Africa’s Last Colonial Currency: The CFA Franc Story
By Fanny Pigeaud and Ndongo Samba Sylla (translated by Thomas Fazi)
Publisher: Pluto Press
Recommended by Hélène B. Ducros

Translated from the French, Africa’s Last Colonial Currency grants an Anglophone audience access to a history of the CFA franc―the currency that was instituted in France’s African colonies and remained in circulation after they gained independence. The book explains how the “CFA system” came about through the creation of two monetary zones in “French Africa” and effectively highlights how two discourses have been in confrontation, that of the French Republic defending ideals of economic solidarity and benevolence in the aftermath of independence waves, and that of African resistance that sees in the CFA an opportunist “neocolonial currency” designed, implemented, and operated as to perpetuate French economic control and resource extraction out of the continent. This well-written survey of the “franc zone” assesses these opposing claims by contending that the currency has failed as a tool of development and poverty alleviation. Rather, it proposes to approach it in the contemporary era as a “weapon of French neo-colonialism,” from which an exit must be envisaged to end a cycle of dependency and domination. In discussing the possible futures of the CFA monetary environment and in the context of the eco project as a new currency to be created in lieu of the CFA, the book also addresses wider questions about monetary and financial sovereignty and political responses to what many see as antiquated post-colonial arrangements that maintain uneven ties between former colonial empires and their ex-colonies.

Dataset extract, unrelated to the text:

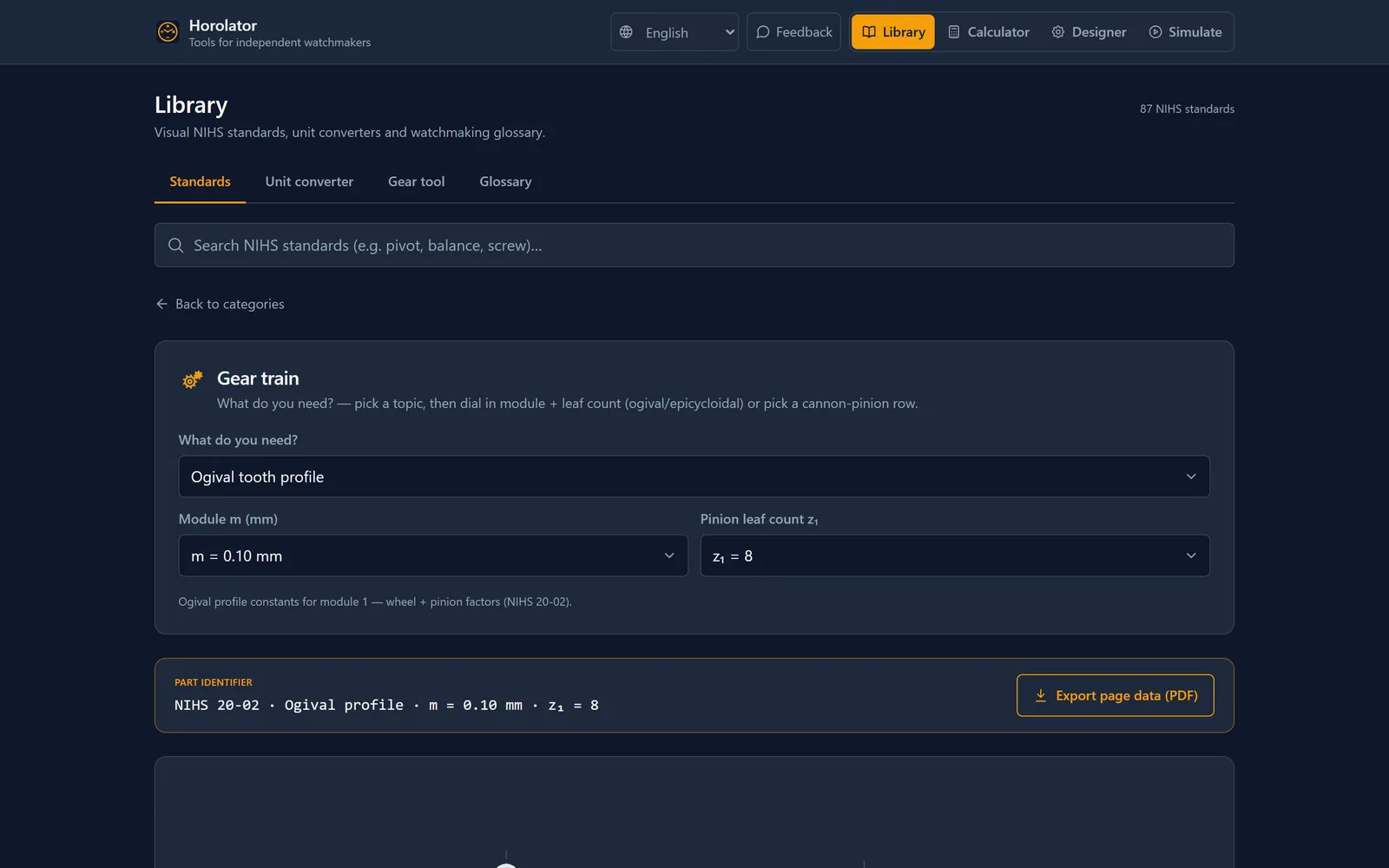Switch to the Unit converter tab

(x=309, y=181)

In putting forward arguments for how the CFA franc has continued to shape social and political relations in support of Françafrique after decolonization, Fanny Pigeaud and Ndongo Samba Sylla write a comprehensive historical account from the time in which a monetary transition positioned colonial banks in place of exchange systems that were based on indigenous currencies, to current international policy debates implicating various actors―African governments and resistance movements, ECOWAS, the IMF, French corporations and Treasury, and financial and trade markets. The authors seek to reinforce that, instead of a positive agent of change, the CFA franc can be analyzed as an obstacle to development because of a rigid exchange regime that has hindered the integration of credit markets through external control of currency convertibility and pegging. The book not only recommends that African countries’ road to full independence necessitates finding a way out of a “colonial relic,“ but it also delivers a stark macroeconomics lesson in monetary policy. Highly readable, this is an informative book that, in positing an important thesis as a lens through which to understand enduring colonial legacies in Africa, will undoubtedly elicit further conversation. It will be useful for scholars and students of postcolonialism, African history, and economics and political science more generally, to grasp how parts of Africa are still very much tied to the French economy in a system that may be out of breath, as Africans make increasing demands for their right to self-determination to be operative.